Bears are attracted to meats, especially bacon. Beekeepers use baited electric fences to keep their apiaries safe from bears. They bait electric fences with bacon so that bears stop and smell the bacon. As the nose of the bear comes close to the bacon, the bear detects the fence is charged. It fears getting shocked and retreats from the area. If the bear touches its nose to the bacon on the electric fence, it gets shocked.
Things to note:
- Make sure that all the equipment is plugged in and working properly all the time. It does not help investing in the apiary electric fence and still having bear problems because the fence was not electrified for a night or two. Some bears can tell when an electric fence is not plugged in and will attack it with courage. When the same bears encounter a plugged in electric fence, they avoid it!
- For best results, use an energizer that can deliver electric current at 4,000 to 5,000 volts. At this voltage, you should be careful with humans touching the fence. Ensure you have adequate signage showing that the fence is electrified.
- Use a ground rod and a mat of grounding such as chicken wire under the electric fence to make sure animals are grounded when touching the fence.
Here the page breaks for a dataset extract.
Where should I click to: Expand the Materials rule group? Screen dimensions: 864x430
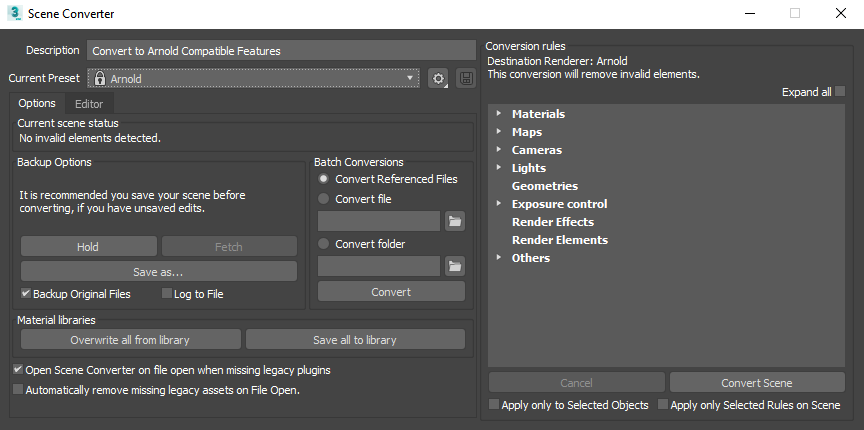(x=498, y=114)
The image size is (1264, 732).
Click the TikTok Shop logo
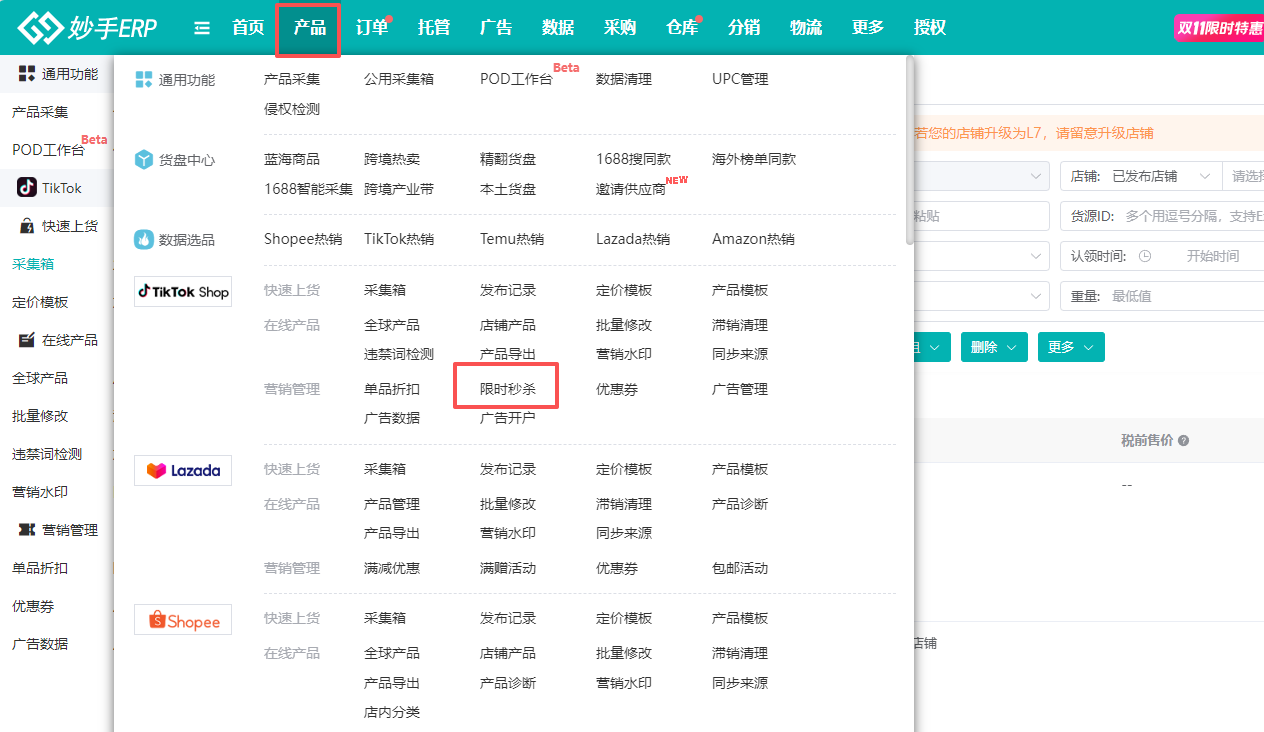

- Set your apiary electric fence to have its lowest strand not more than 8 inches from the ground so that animals cannot crawl under. The wire strands should not be more than 8 inches apart too.
- Your apiary electric fence should rise more than 3 ½ feet above the ground so that bears cannot jump over it.
A Final Word
Bears cause a lot of damage to apiaries every year. Beekeepers have come up with many ways to prevent bears from damaging their beehives and harming honeybee colonies. Using electric fences is the most effective way on how to keep bears away from beehives. You should use more than one method of preventing bears from reaching your beehives for best results. In some jurisdictions, you might be eligible for compensation if a bear or other wild animal causes damage to your apiary. Use these methods and information on how to protect honeybees from bears to keep your bees safe and healthy all year round.